Objectives: We use data on inner-city markets and residents to model economic changes over a 10 year period. Other researchers found independent effects of neighborhood unemployment, racial composition, environmental threats, and low socioeconomic status on a range of health outcomes. Analysis of the supply of health services, including the location of hospitals, clinics and drugstores, has been largely absent from the neighborhoods and health literature. We will examine these variables in our follow-up analysis.

Methodology: For both the initial 1989-1990 study and the 1999-2000 follow-up, we used variables from Surveillance, Epidemiology, and End Results (SEER) cancer registry data (race, age, marital status and city of residence) and linked them with 1990 and 2000 Census data at the tract level. We linked a measure of medical underservice (MUA) developed by the Health Resources and Services Administration (HRSA), and a measure of extreme poverty, defined as a Census tract in which more than 40% of the population lives in poverty. We analyze Atlanta, Detroit, and San Francisco, three major metropolitan areas with both high and low-income tracts and racially and ethnically diverse populations.
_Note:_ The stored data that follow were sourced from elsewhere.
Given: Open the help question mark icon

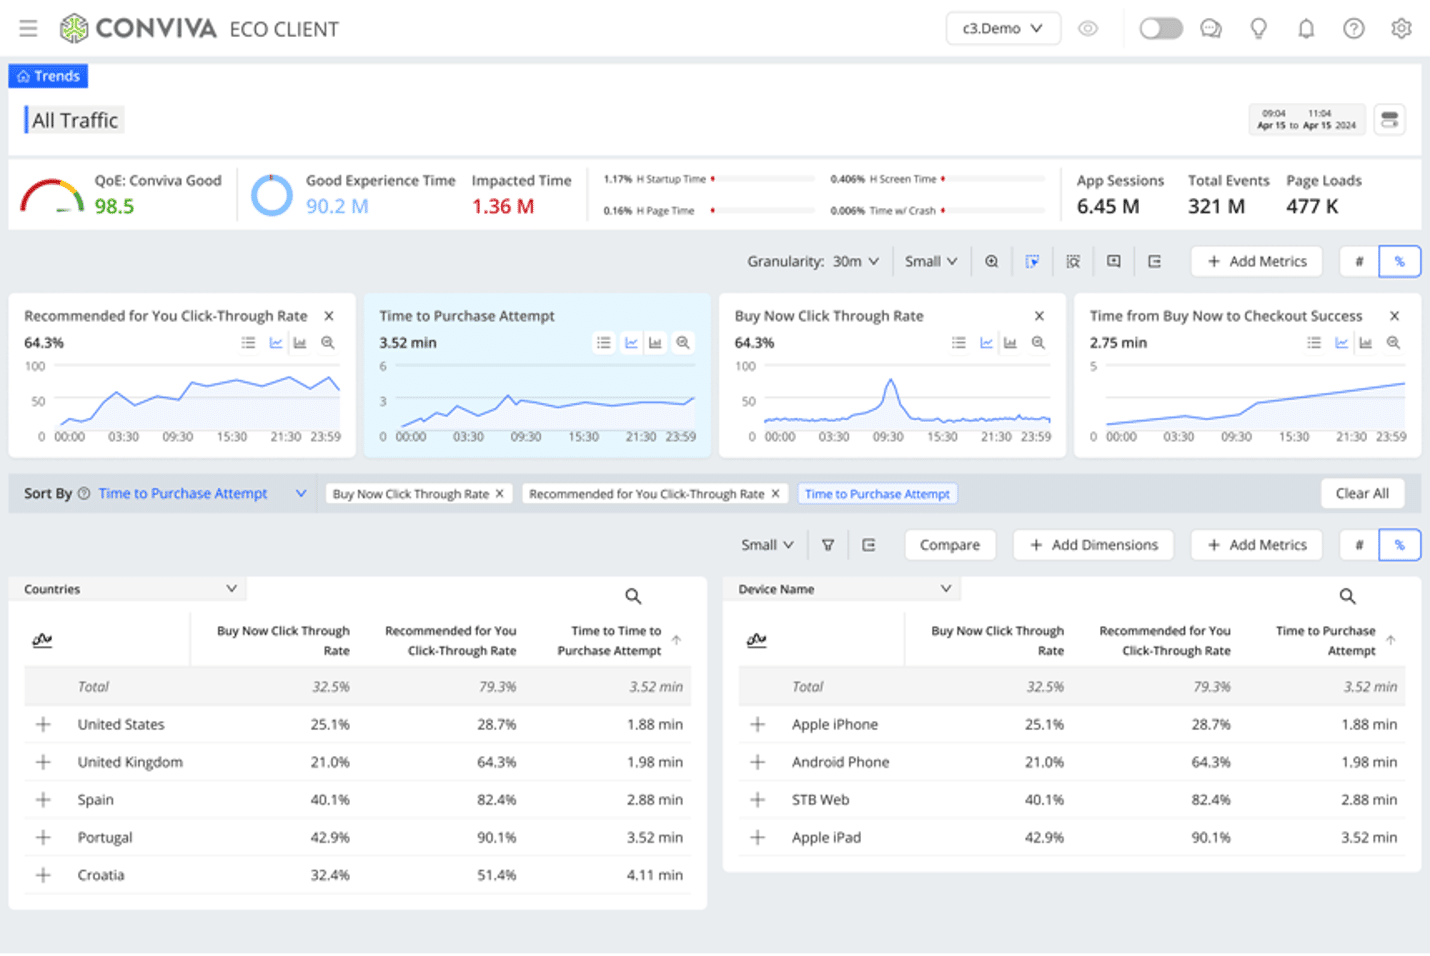Looking at the screenshot, I should click(x=1353, y=29).
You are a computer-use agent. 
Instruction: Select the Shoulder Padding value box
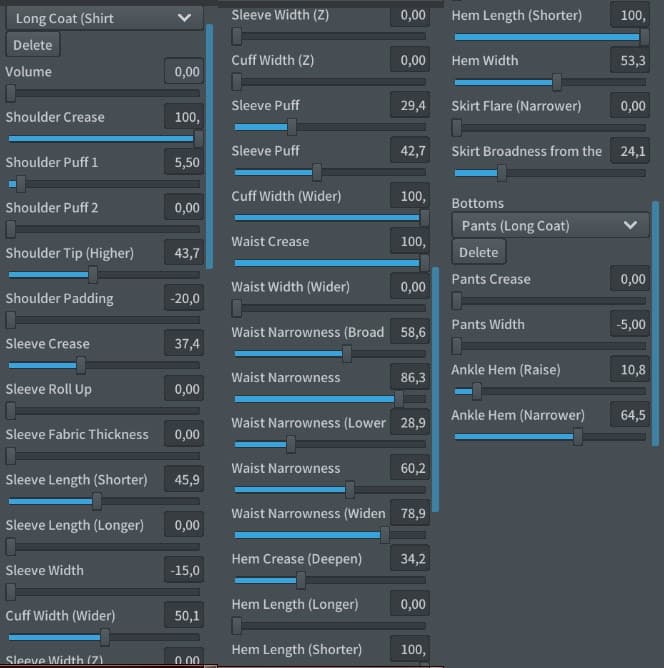183,298
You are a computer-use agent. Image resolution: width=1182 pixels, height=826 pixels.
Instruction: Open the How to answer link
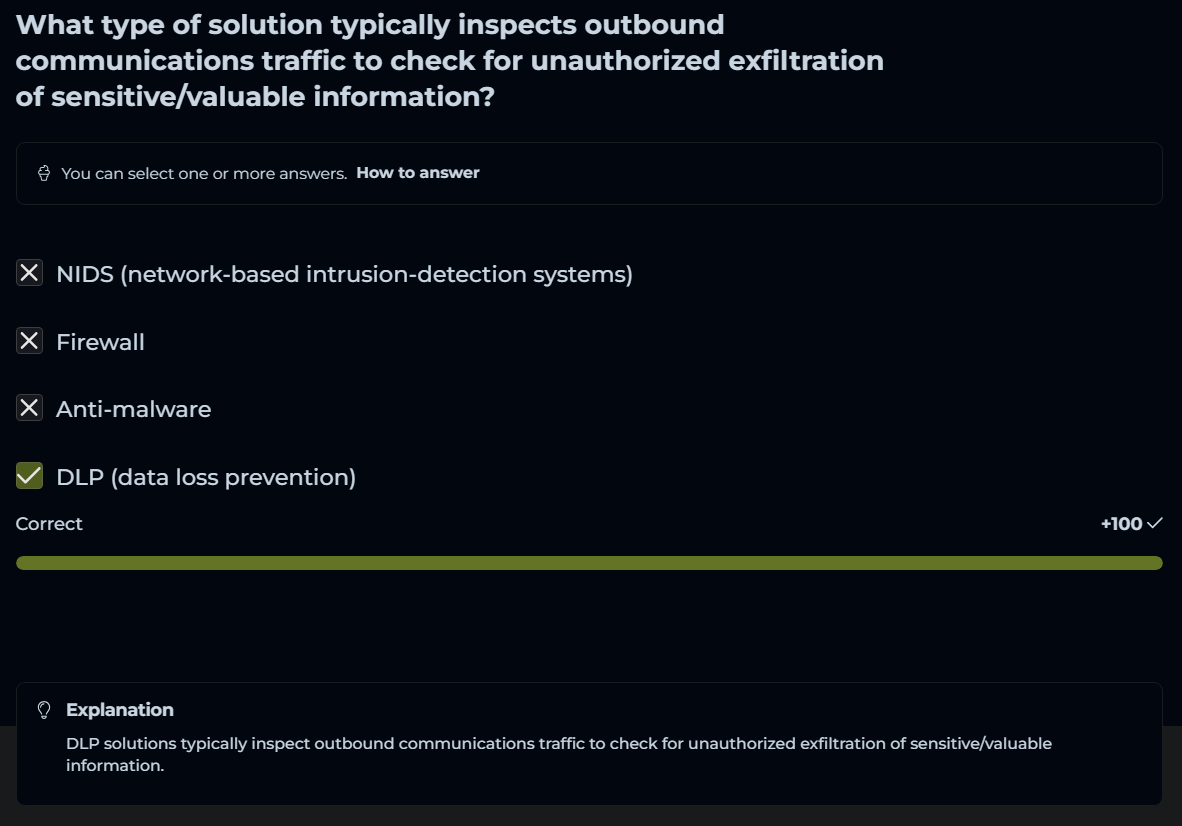point(418,173)
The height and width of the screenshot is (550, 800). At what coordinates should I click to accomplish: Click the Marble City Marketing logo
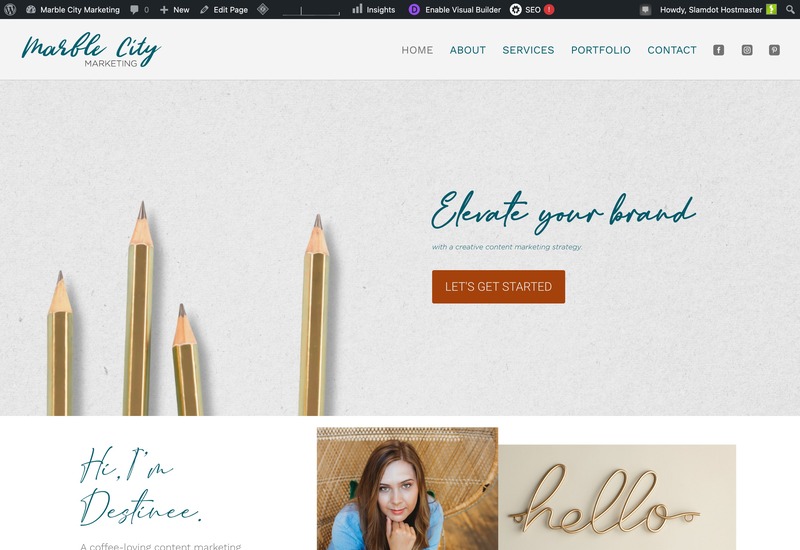click(91, 50)
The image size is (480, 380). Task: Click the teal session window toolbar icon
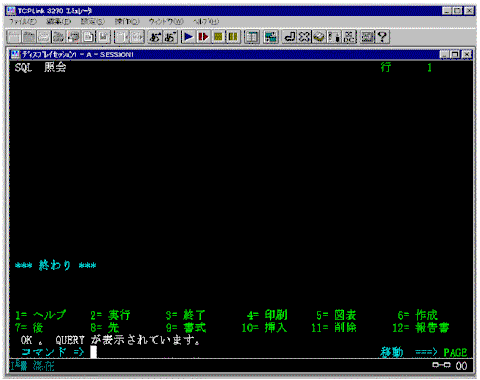[x=271, y=37]
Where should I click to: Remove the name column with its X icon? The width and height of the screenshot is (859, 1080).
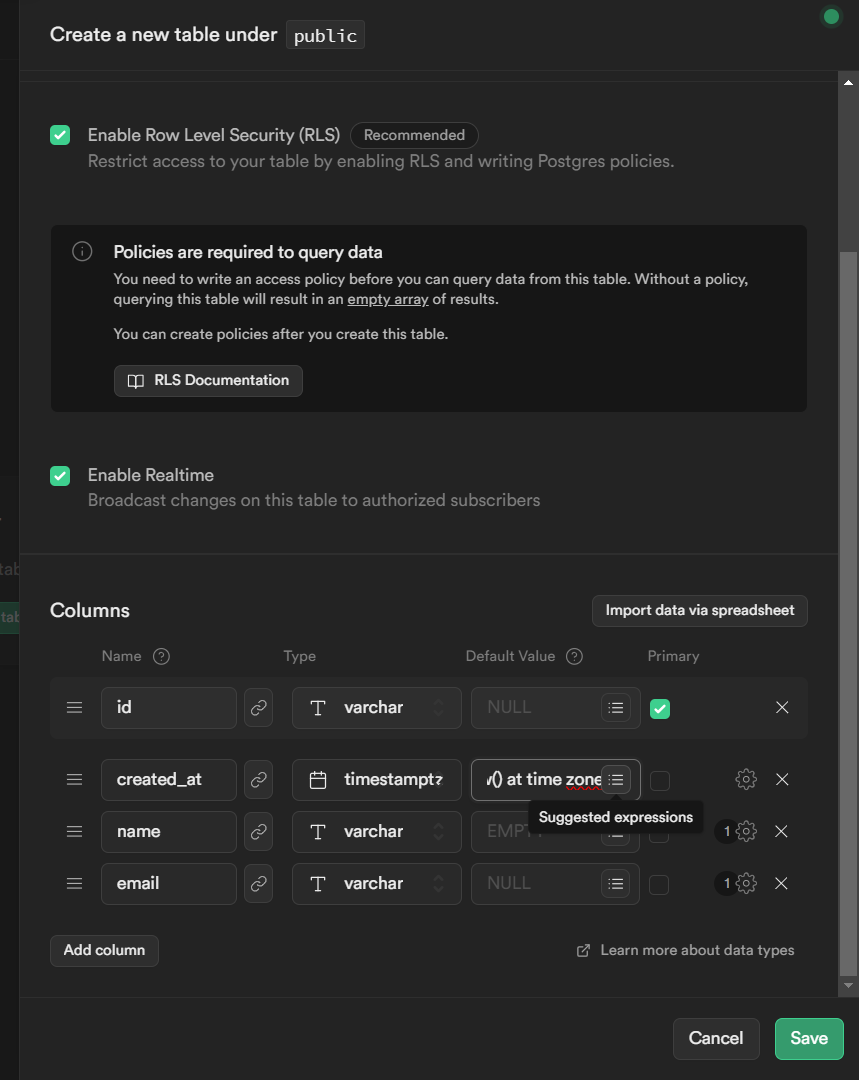(x=782, y=831)
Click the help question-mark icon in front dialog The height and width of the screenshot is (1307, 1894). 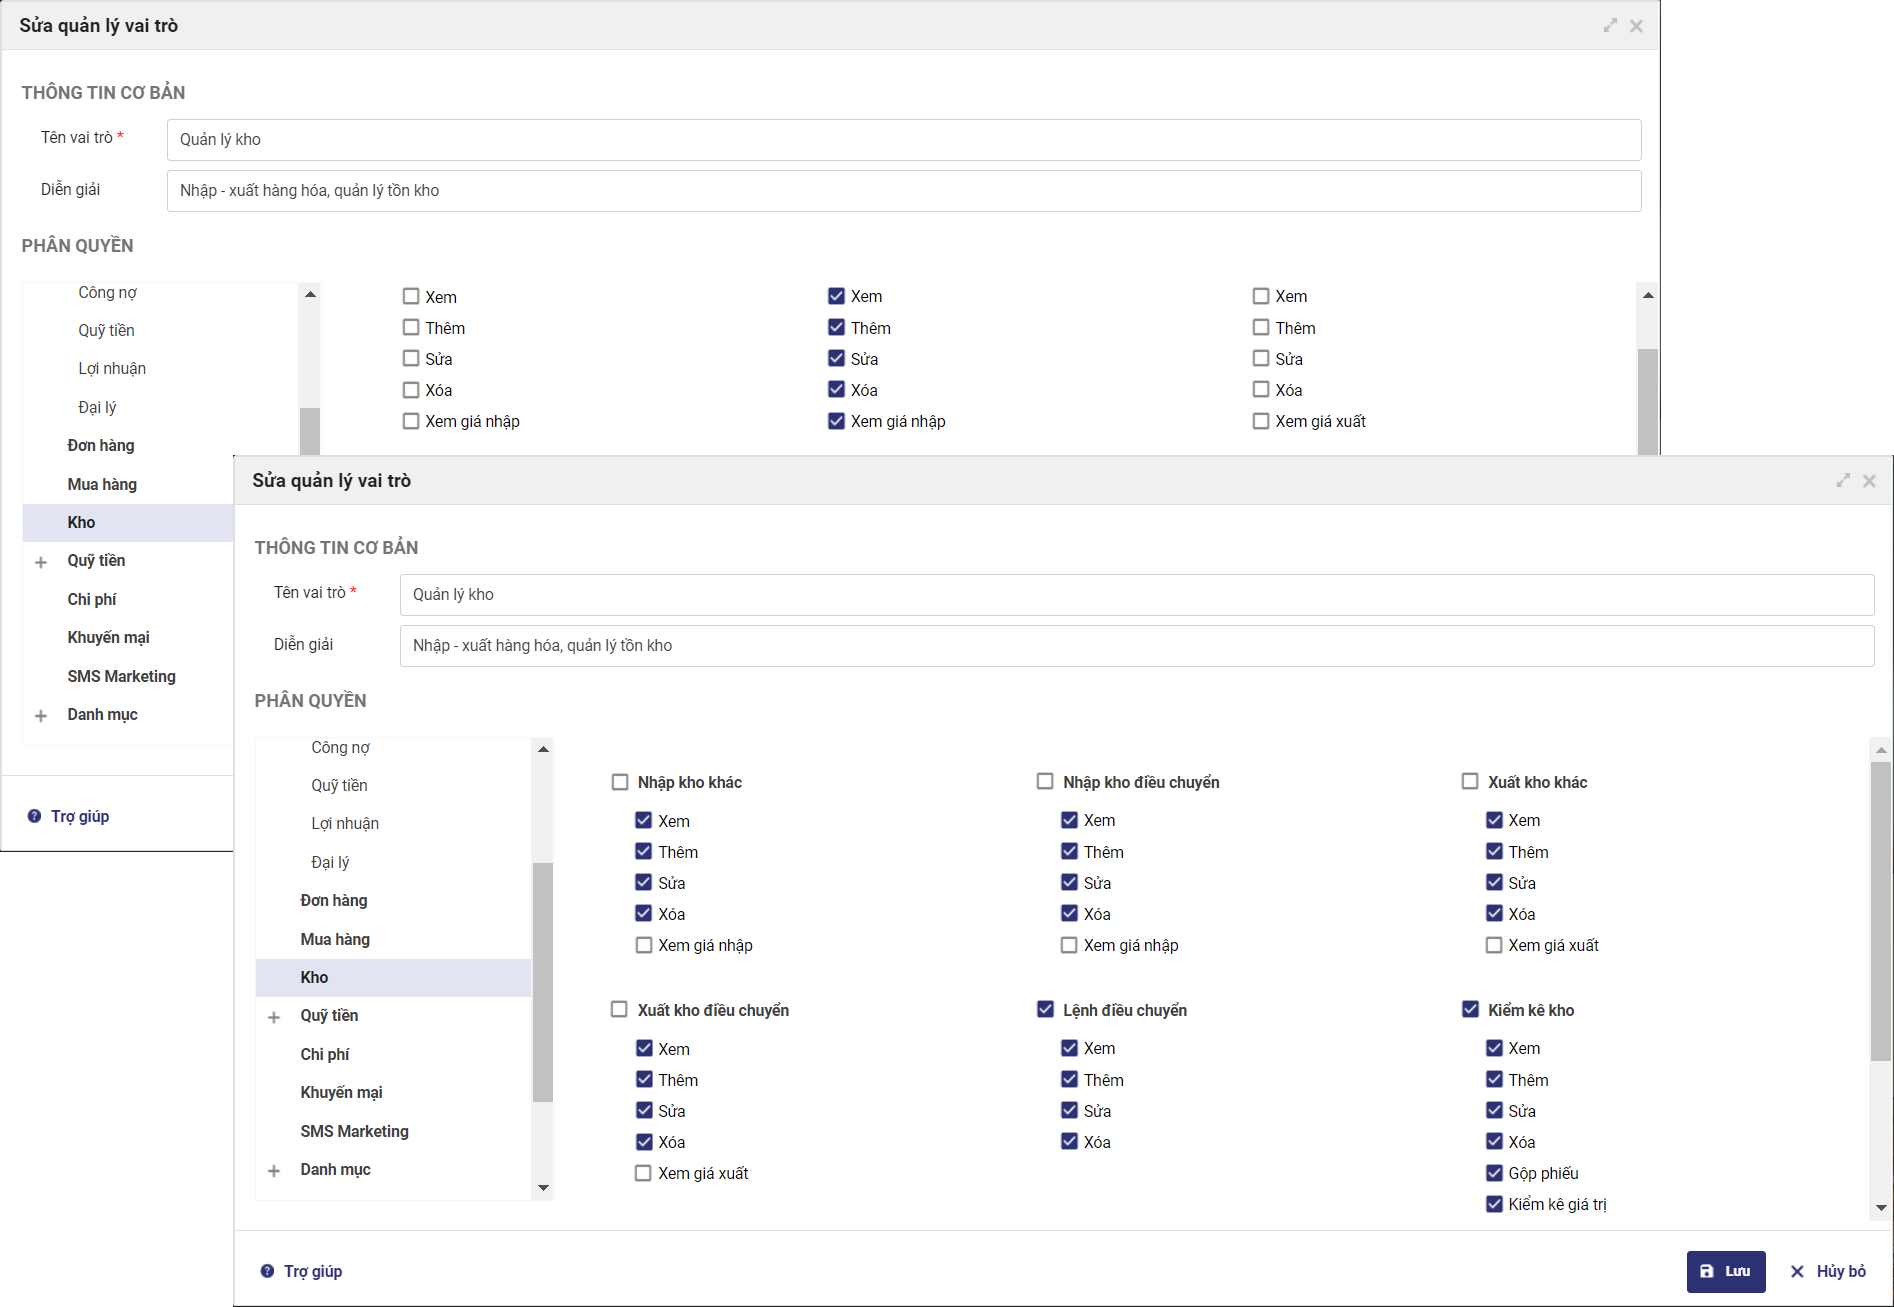click(x=267, y=1271)
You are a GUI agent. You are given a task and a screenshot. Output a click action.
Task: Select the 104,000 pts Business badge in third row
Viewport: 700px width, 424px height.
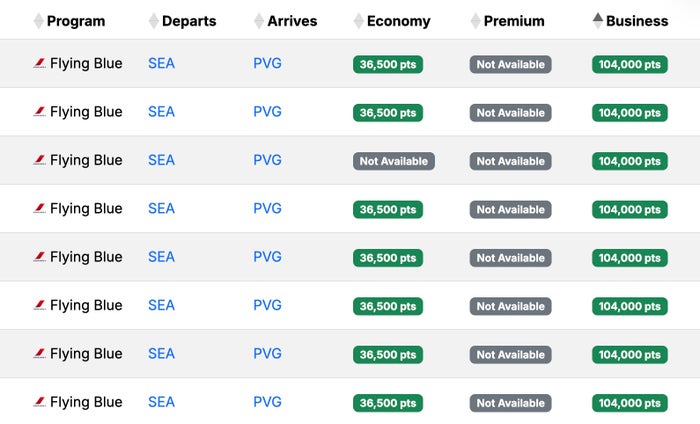629,161
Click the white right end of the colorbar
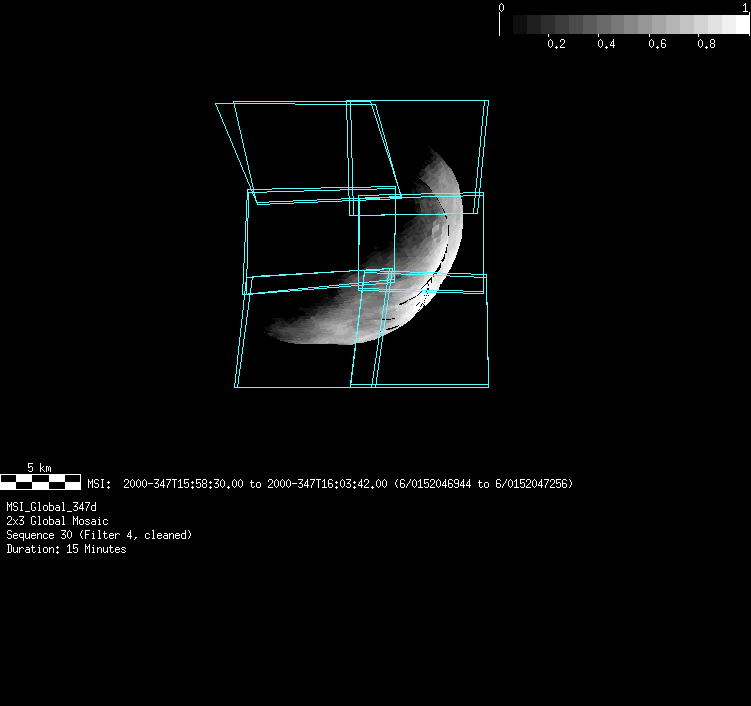This screenshot has height=706, width=751. pos(742,25)
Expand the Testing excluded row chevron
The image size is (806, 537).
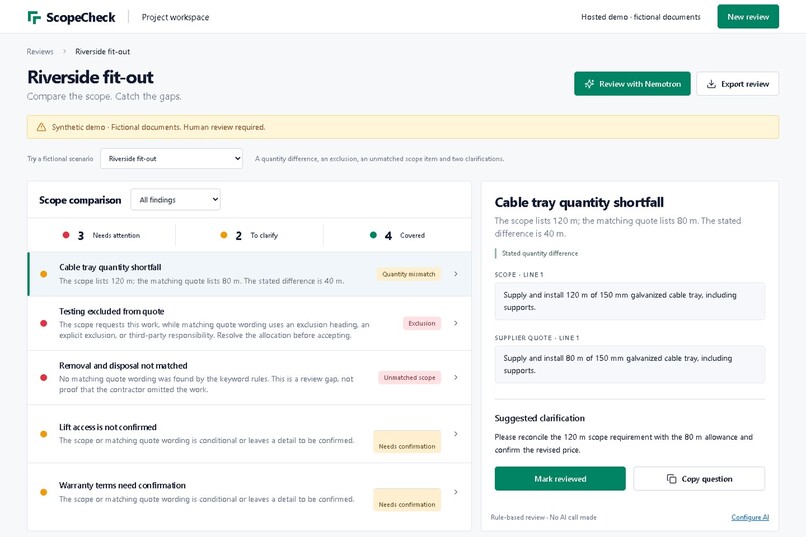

Results: In 1989-1990 we found that residence in an extremely poor or medically underserved area increased the likelihood of a late-stage cancer diagnosis. City of residence, and race/ethnicity also were major determining factors. Detroit represented the clearest case of market failure in the delivery of cancer screening services. Our preliminary studies for the 1999-2000 period show the same set of factors is associated with late-stage diagnosis. Despite a significant decline in late-stage diagnoses between 1990 and 2000; and a dramatic (24%) decline in the nationwide number of residents in extremely poor neighborhoods, our findings confirm that health care markets are underserving economically disadvantaged locations. Further, many poor neighborhoods without the federal MUA designation in 1990 still had not received it in 2000.

Conclusion: Our results identify areas in which women are not receiving preventive cancer services. In these areas, the combination of low income and social disadvantage act to reduce the health care choices available to women. We evaluate whether the same neighborhoods we examined in 1990 have improved their ability to provide residents access to services in 2000. For 2000, we analyze the location of health care delivery factors in the three inner cities, especially how spatial and racial divides foster late-stage diagnoses in the clearest case of market failure, Detroit.